MOSCA. – In Armenia la ‘rivoluzione di velluto’ indetta da Nikol Pashinyan, leader del piccolo partito di opposizione Elk divenuto in breve l’astro nascente della scena politica, non accenna a chinare il capo. Anzi, all’indomani della Giornata della Memoria del genocidio armeno, che cade proprio il 24 aprile, le proteste hanno ripreso vigore. “Vogliamo la resa incondizionata del partito Repubblicano al governo”, ha detto Pashinyan arringando la folla a Yerevan. Il tutto mentre il Cremlino monitora “con grande attenzione”.

Insomma, le dimissioni del premier ed ex presidente Serzh Sargsyan dopo un decennio di incontrastato dominio – incassate grazie a giorni di proteste pacifiche – non bastano più. I manifestanti hanno bloccato le strade che dal centro città portano all’aeroporto e le vie di comunicazione con la Georgia e l’Iran, rispondendo all’ennesimo appello alla rivolta pacifica di Pashinyan. Che ha definito come “inaccettabile” l’ipotesi che a guidare il Paese verso le elezioni anticipate sia il premier ad interim Karen Karapetyan, numero due del partito Repubblicano e fido alleato dello stesso Sargsyan.

“Sappiamo in quel caso quale sarebbe il risultato delle urne”, ha dichiarato il leader di Elk. Pashinyan ha dunque chiesto che al posto di Karapetyan venga nominato un altro primo ministro, un ‘candidato del popolo’, e che sia questa nuova figura a gestire la transizione. Pashinyan si è detto naturalmente disposto a farsi avanti, se questa sarà la “volontà popolare”.

Procedura naturalmente non ortodossa. “Cosa vuol dire candidato del popolo?”, ha chiesto Karapetyan. “Le elezioni esistono apposta: si candidi e se è il candidato del popolo il popolo allora lo voterà”. In pratica, stallo. E non a caso la crisi è stata prontamente ‘internazionalizzata’. Pashinyan ha fatto sapere di aver parlato con gli ambasciatori dei paesi Ue presenti in Armenia e di aver in programma incontri analoghi con i capi delle missioni diplomatiche di Usa e Russia.

L’ambasciatore italiano a Yerevan, Vincenzo Del Monaco, ha confermato all’ANSA il meeting – “abbiamo acquisito le sue valutazioni sul quadro politico e la sua possibile evoluzione” – e ha sottolineato come l’Armenia attraversi “una fase cruciale”, che probabilmente sfocerà “nella formazione di un governo di transizione che porti il Paese alle urne”.

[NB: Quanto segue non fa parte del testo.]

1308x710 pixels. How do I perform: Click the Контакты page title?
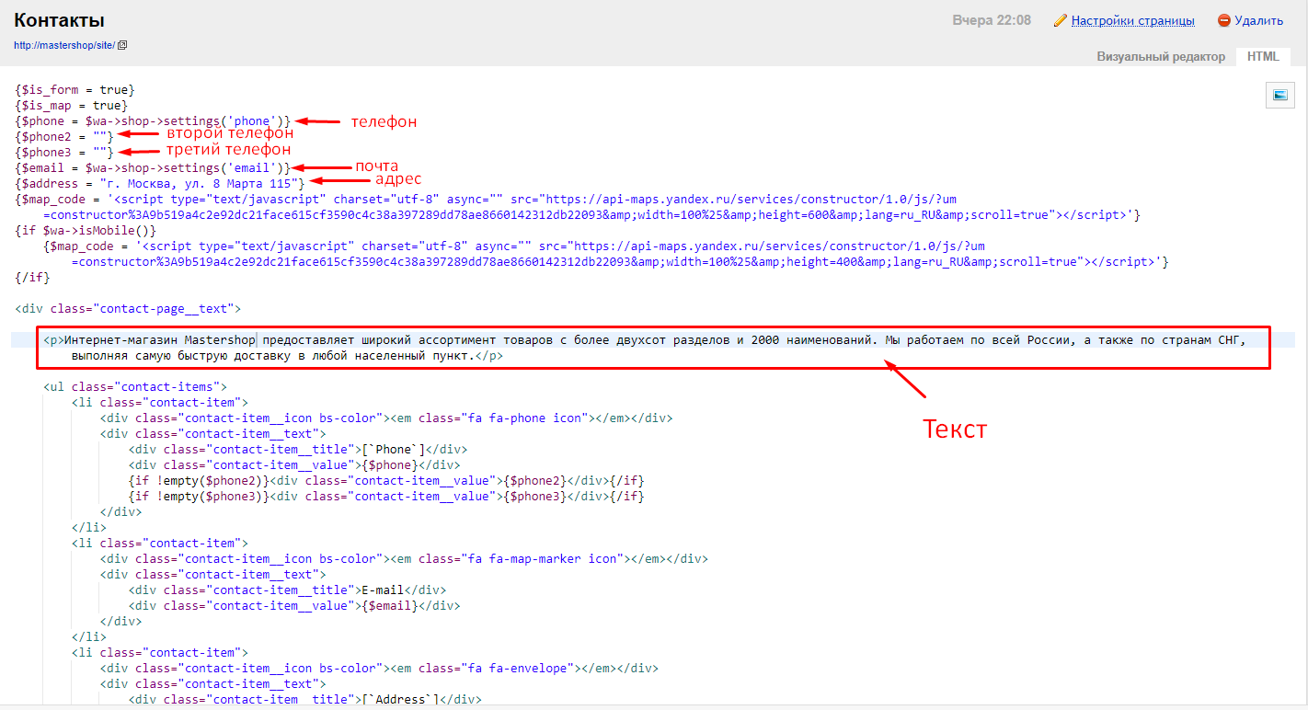[x=59, y=20]
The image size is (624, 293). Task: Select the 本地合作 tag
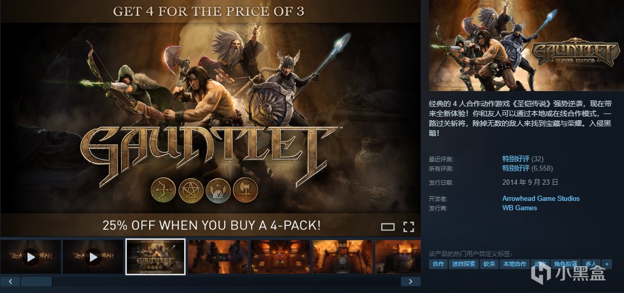coord(514,264)
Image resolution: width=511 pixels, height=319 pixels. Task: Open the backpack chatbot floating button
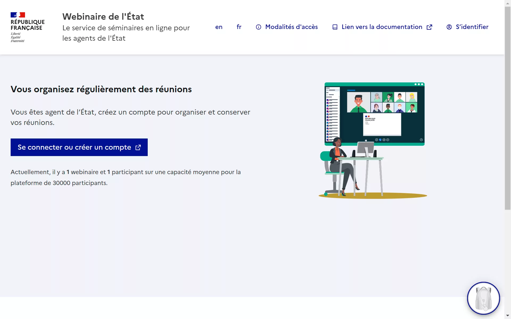[483, 298]
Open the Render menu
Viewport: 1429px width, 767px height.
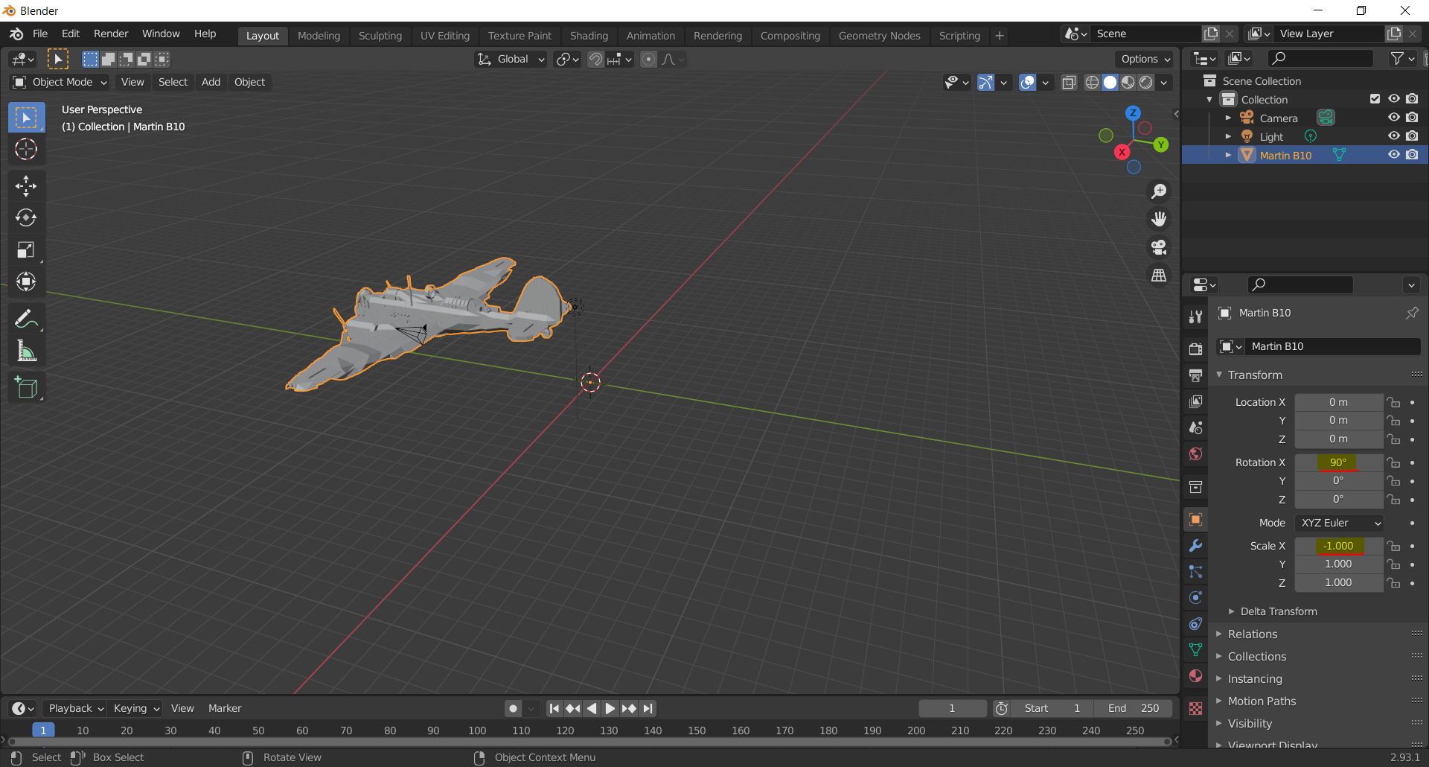111,34
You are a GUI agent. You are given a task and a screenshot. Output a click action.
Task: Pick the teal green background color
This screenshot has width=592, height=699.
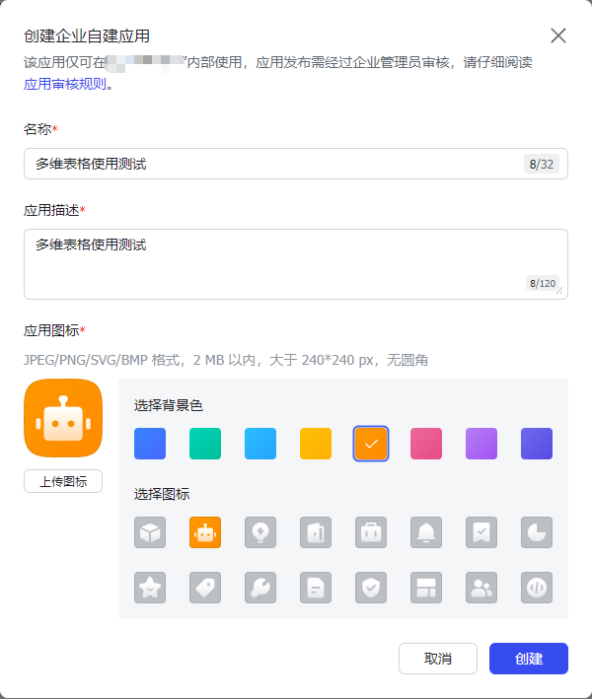pos(205,444)
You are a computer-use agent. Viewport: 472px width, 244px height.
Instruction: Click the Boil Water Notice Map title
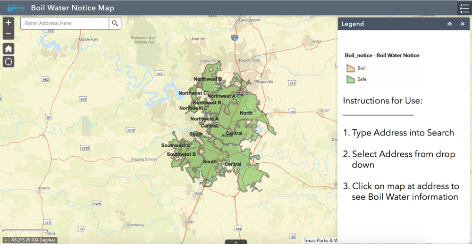pos(72,8)
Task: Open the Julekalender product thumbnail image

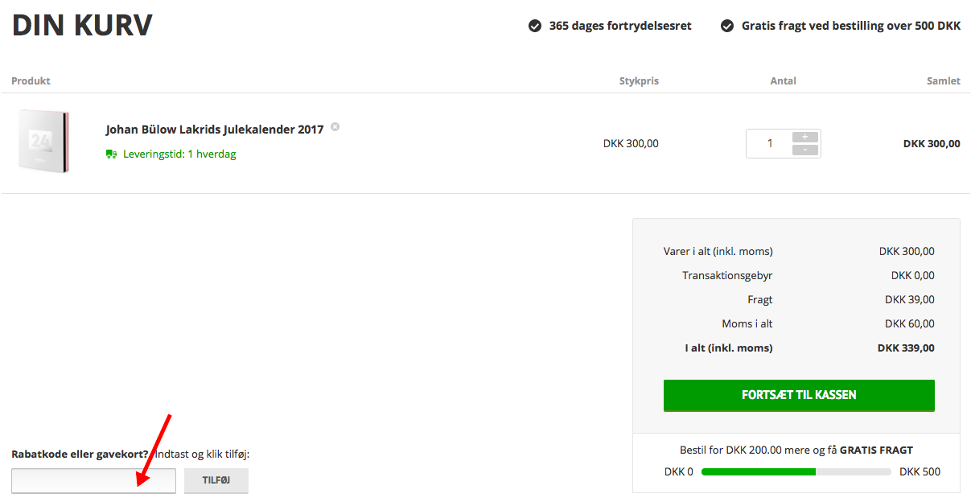Action: coord(43,141)
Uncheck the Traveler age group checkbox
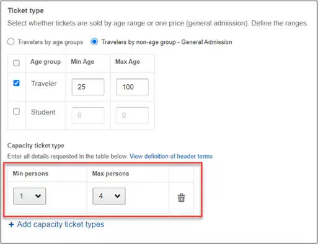 click(16, 83)

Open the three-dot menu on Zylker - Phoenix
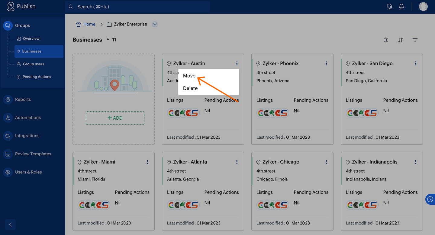(326, 63)
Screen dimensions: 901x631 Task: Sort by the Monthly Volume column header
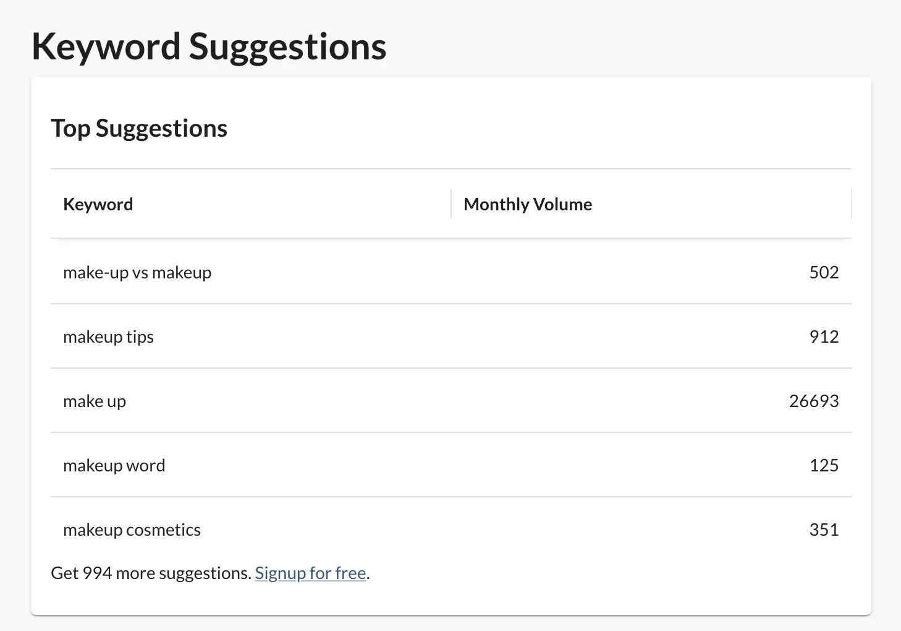528,204
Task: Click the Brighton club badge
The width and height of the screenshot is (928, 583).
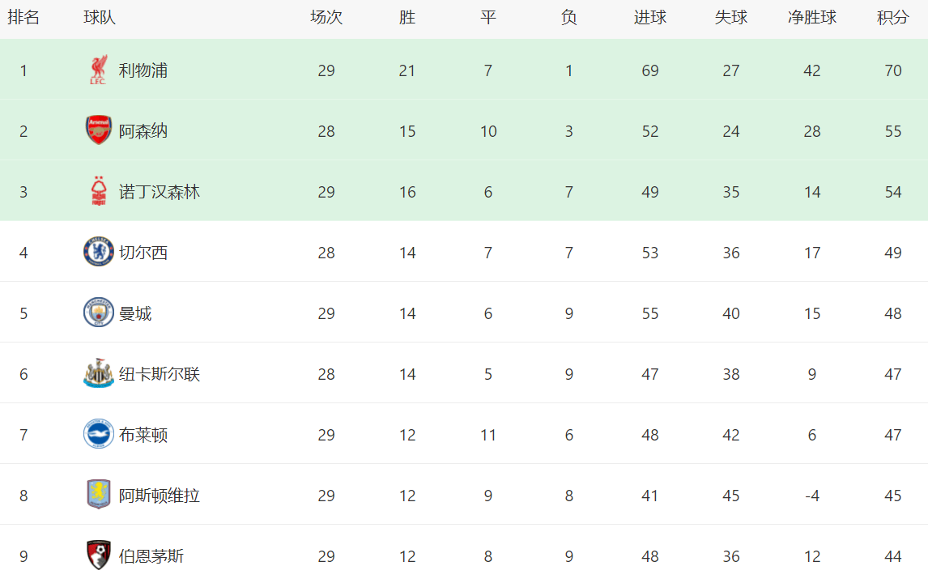Action: click(x=98, y=435)
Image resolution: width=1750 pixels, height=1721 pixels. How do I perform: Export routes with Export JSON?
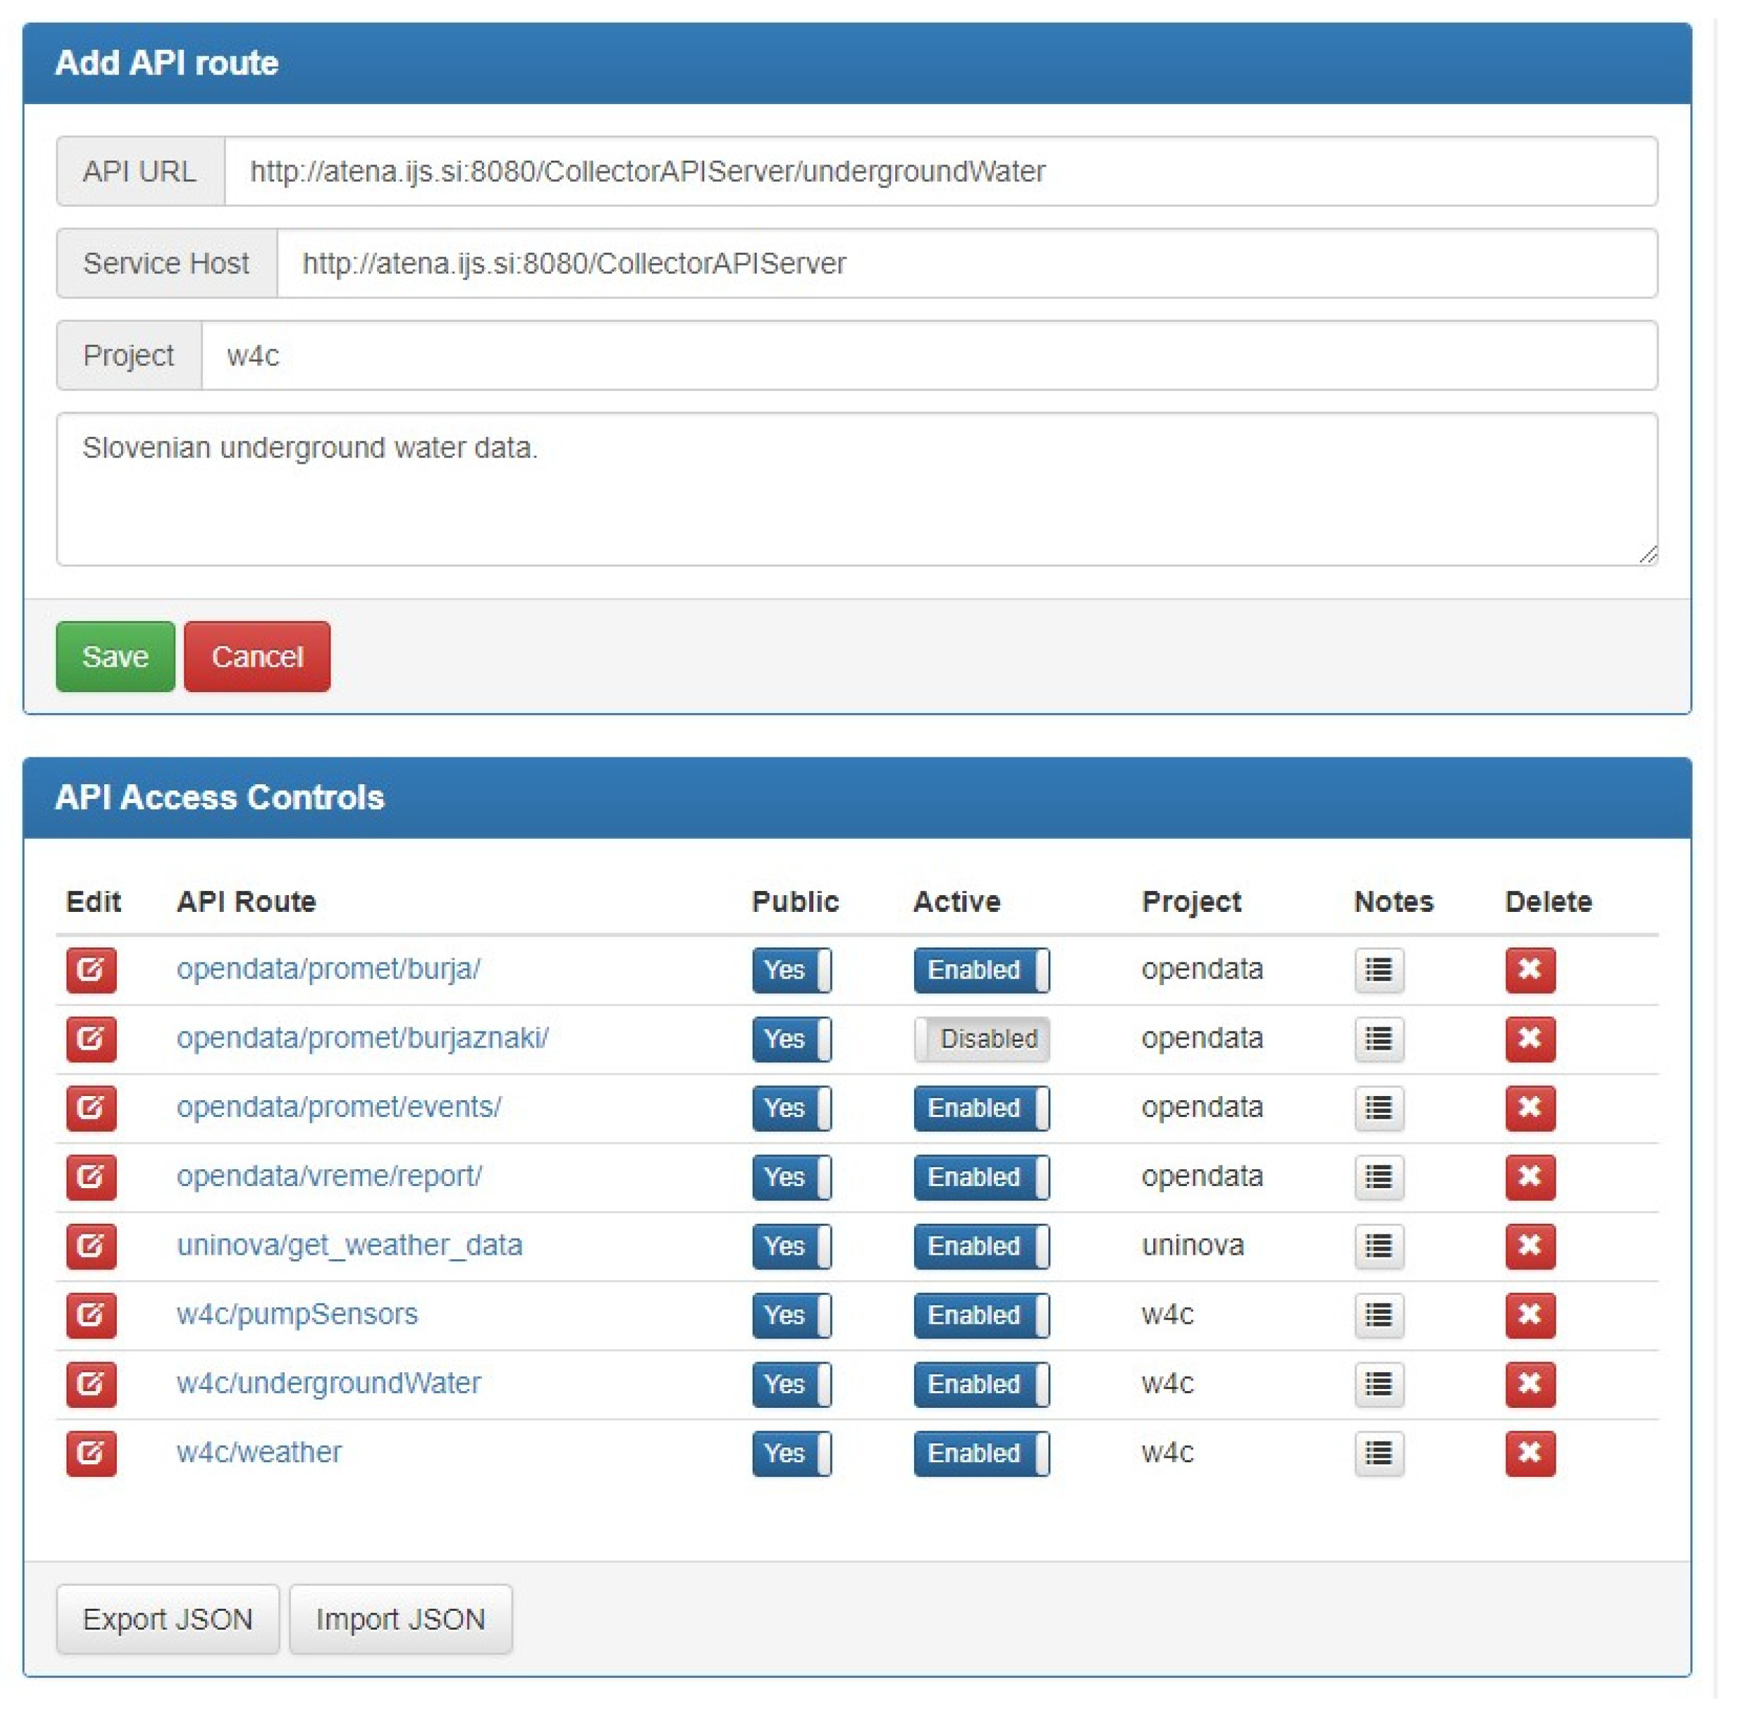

Karapetyan non è stato da meno. Il premier in carica l’ambasciatore Usa lo ha già incontrato e Vladimir Putin ha sentito al telefono il suo omologo armeno, Armen Sarkisian, per uno scambio di vedute – entrambi concordano che la crisi va risolta col “dialogo e il rispetto della Costituzione”. L’Armenia, d’altra parte, è un alleato storico della Russia e Sargsyan è stato molto attento a muoversi all’interno dei perimetri geopolitici cari a Putin.

Pashinyan, va detto, ha subito chiarito che il rapporto con Mosca è “fondamentale” – nonostante alcune “differenze” – e dunque grandi conflitti non appaiono all’orizzonte: la Russia in Armenia ha due basi militari e di fatto ‘protegge’ Yerevan dalla storica rivalità di turchi e azeri, con i quali è sempre aperta la ferita del Nagorno-Karabakh (conflitto ibernato, più che congelato, ma che a tratti s’infiamma).

Le rivoluzioni però si sa come iniziano, meno come finiscono. L’opposizione russa è già galvanizzata e Alexei Navalny ha indicato il modello armeno come “un esempio” da seguire, rinnovando il suo appello a scendere in piazza contro Putin il prossimo 5 maggio.